── Data extracts

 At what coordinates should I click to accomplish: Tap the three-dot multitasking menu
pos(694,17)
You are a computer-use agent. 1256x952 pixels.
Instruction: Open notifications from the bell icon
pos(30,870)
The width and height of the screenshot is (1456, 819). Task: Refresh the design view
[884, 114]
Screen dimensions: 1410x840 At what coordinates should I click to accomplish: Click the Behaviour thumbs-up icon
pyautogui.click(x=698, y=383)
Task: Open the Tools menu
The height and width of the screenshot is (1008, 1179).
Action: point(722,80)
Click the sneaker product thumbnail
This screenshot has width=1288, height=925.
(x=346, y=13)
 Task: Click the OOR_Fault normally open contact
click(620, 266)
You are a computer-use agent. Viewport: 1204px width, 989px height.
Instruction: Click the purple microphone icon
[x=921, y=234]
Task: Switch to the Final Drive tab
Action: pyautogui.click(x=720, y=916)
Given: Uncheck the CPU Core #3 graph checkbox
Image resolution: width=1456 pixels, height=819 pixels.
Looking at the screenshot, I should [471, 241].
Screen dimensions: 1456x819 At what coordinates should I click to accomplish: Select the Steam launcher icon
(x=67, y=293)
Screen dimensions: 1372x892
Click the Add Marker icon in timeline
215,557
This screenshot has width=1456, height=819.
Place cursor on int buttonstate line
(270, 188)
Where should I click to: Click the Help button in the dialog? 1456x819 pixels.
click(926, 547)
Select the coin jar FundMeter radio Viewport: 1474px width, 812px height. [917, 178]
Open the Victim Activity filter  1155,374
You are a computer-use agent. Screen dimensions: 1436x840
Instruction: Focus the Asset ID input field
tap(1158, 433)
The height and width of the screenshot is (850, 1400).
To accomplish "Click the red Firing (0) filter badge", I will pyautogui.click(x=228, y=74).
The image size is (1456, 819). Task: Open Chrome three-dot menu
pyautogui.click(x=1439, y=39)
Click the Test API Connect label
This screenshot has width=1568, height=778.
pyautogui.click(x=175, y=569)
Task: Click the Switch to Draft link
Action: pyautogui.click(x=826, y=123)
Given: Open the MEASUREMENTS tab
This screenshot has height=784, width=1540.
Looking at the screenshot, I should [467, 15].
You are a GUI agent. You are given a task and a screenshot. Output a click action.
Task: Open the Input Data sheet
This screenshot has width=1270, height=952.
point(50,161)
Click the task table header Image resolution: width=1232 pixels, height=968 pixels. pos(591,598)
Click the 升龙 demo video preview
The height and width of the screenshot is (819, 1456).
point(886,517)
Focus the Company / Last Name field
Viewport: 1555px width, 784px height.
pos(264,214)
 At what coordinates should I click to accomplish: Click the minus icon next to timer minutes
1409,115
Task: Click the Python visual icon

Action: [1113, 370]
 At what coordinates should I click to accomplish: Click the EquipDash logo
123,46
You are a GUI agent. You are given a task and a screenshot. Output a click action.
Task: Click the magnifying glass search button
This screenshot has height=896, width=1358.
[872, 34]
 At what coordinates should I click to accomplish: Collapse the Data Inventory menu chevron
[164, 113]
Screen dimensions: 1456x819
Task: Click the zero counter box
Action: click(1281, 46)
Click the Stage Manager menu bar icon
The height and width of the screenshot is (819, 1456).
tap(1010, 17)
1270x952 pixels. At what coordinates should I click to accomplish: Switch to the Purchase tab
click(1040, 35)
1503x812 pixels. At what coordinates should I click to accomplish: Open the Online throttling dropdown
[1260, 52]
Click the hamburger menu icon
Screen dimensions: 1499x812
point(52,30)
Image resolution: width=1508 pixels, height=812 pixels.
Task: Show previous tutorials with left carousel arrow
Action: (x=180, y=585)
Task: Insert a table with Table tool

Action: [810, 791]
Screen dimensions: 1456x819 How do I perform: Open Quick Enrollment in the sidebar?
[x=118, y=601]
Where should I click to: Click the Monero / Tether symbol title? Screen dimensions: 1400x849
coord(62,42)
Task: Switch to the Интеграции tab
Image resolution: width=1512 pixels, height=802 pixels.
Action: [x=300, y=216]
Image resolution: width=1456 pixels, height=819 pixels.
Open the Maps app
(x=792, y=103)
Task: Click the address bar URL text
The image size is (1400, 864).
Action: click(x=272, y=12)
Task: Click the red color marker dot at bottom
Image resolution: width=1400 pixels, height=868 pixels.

────

What the exercise asks: Please go line by line through the records above, copying each one that holds the string "computer".

Solution below:
You are a computer-use agent. 1256x952 pixels.
You are a computer-use agent. Viewport: 1204px width, 989px height.
You are a computer-use agent. Screen dimensions: 1436x840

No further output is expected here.